§ Extrait:
┌──

Ce paradoxe doit être placé au cœur de la réflexion : alors que l’agriculture pourrait représenter un levier majeur pour l’insertion professionnelle des jeunes, elle peine à susciter leur adhésion. Plusieurs obstacles se dressent : image peu valorisée du métier d’agriculteur, difficultés d’accès à la terre et aux financements, manque de formation adaptée, ou encore cadre institutionnel peu incitatif. Pourtant, de nouvelles dynamiques émergent, notamment autour du numérique, de l’agroécologie, de l’innovation sociale et de l’entrepreneuriat rural. 

L’objectif de cet article est de proposer un état des lieux des défis et des opportunités liés à l’engagement des jeunes dans l’agriculture au Cameroun. Il s’agira aussi de mettre en lumière les politiques publiques, les dispositifs d’appui et les initiatives locales ou privées qui cherchent à inverser la tendance, en faisant de l’agriculture un secteur d’avenir et un moteur d’inclusion pour les nouvelles générations. 

 

1. Un secteur agricole stratégique mais vieillissant  

L’agriculture occupe historiquement une place stratégique dans l’économie camerounaise. Elle représentait 44 % du produit intérieur brut (PIB) en 2004, et bien qu’en recul, elle contribue encore à hauteur de 17,5 % du PIB en 2020 (World Bank, 2022). Plus de 60 % de la population active nationale en dépend directement ou indirectement pour ses moyens de subsistance (FAO, 2023). Ce poids économique et social en fait un pilier central du développement rural et de la sécurité alimentaire du pays. 

Pourtant, ce secteur vital est aujourd’hui confronté à un défi structurel majeur : le vieillissement de sa main-d’œuvre. La majorité des agriculteurs ont plus de 55 ans (INS Cameroun, 2023), et la relève générationnelle tarde à s’opérer. Dans un pays où près de 75 % de la population a moins de 35 ans (INS, 2022), la faible participation des jeunes dans l’agriculture interroge sur la durabilité du système productif rural. 

Parallèlement, le chômage des jeunes constitue une urgence nationale. En 2020, le taux de chômage des 18-35 ans tranche plus pertinente pour l’analyse du marché du travail s’élevait à environ 9,8 %, soit un niveau supérieur à la moyenne nationale estimée à 5,7 % (World Bank, 2022). De plus, plus de 35 % des jeunes actifs occupés (c’est-à-dire les jeunes en âge de travailler et en activité, qu’ils soient salariés, entrepreneurs ou travailleurs indépendants) se trouvent en situation de sous-emploi, notamment dans des activités informelles ou agricoles précaires, faiblement rémunérées et peu valorisées socialement (INS, 2023).

└──

Réécrivez sous forme de liste le paragraphe de l’extrait qui commence par « L’agriculture occupe historiquement », en gardant ses chiffres principaux.

§ Données fournies:

┌──

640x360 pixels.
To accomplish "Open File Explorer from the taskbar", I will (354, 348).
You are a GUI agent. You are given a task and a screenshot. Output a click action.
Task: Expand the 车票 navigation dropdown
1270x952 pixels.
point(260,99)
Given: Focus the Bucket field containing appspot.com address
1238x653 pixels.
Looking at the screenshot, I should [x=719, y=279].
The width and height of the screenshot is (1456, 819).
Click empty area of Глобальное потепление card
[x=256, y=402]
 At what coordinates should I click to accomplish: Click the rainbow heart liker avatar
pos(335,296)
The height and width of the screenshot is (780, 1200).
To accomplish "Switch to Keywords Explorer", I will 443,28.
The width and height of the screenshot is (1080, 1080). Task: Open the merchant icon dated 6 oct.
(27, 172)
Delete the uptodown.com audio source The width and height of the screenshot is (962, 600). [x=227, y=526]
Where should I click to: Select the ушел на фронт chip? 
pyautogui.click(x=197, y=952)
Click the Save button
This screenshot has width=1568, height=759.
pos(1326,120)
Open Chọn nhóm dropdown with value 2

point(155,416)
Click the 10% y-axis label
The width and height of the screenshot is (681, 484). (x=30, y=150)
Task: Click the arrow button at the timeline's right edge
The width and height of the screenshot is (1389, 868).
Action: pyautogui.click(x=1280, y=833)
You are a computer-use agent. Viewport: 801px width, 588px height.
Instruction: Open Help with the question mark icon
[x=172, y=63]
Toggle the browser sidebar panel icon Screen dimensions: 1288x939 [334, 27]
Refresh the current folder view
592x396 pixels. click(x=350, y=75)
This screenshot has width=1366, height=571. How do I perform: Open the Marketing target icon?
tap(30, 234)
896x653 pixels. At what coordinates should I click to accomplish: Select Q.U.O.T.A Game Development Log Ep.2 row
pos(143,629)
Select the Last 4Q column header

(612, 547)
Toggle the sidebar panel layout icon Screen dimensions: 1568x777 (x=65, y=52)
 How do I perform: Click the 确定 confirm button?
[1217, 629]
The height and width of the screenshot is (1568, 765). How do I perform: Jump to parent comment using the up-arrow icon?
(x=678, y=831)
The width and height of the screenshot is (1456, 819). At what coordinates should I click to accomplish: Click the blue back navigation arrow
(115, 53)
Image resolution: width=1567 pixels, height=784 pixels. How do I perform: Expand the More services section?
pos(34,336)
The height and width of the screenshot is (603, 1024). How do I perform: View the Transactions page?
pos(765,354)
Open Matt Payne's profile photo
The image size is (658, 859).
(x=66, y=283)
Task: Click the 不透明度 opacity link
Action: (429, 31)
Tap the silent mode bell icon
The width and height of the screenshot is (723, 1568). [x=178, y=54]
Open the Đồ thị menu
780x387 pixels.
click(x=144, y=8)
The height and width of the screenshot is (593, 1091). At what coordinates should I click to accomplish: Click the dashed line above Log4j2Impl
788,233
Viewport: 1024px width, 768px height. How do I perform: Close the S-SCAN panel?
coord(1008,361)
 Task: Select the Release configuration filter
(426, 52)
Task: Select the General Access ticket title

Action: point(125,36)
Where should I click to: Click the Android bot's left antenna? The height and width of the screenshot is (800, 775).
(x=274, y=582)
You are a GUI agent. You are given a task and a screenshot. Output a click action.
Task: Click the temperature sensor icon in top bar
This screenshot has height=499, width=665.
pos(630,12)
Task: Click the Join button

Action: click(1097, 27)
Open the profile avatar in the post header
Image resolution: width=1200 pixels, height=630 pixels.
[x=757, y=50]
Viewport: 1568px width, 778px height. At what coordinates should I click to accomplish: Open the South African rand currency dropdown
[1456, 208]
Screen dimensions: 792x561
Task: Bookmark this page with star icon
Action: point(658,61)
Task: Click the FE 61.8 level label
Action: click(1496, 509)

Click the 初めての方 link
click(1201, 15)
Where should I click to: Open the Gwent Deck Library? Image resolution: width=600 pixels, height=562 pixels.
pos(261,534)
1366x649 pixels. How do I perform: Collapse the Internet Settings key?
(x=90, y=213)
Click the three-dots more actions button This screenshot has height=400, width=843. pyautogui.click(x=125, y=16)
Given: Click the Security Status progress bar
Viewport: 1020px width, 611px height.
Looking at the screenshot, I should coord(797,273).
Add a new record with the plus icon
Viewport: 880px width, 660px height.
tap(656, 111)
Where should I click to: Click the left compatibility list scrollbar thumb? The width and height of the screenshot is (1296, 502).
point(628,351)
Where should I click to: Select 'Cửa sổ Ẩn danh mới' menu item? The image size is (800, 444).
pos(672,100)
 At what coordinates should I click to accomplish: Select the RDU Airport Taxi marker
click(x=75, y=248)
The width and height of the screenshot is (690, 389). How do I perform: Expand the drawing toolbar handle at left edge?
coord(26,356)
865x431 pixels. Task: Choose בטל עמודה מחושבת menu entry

└──

§ Réponse attendue:
- L’agriculture tient une place stratégique dans l’économie camerounaise.
- Elle représentait 44 % du PIB en 2004 et, malgré son recul, encore 17,5 % en 2020 (World Bank, 2022).
- Plus de 60 % de la population active nationale en dépend directement ou indirectement pour sa subsistance (FAO, 2023).
- Elle constitue ainsi un pilier central du développement rural et de la sécurité alimentaire du pays.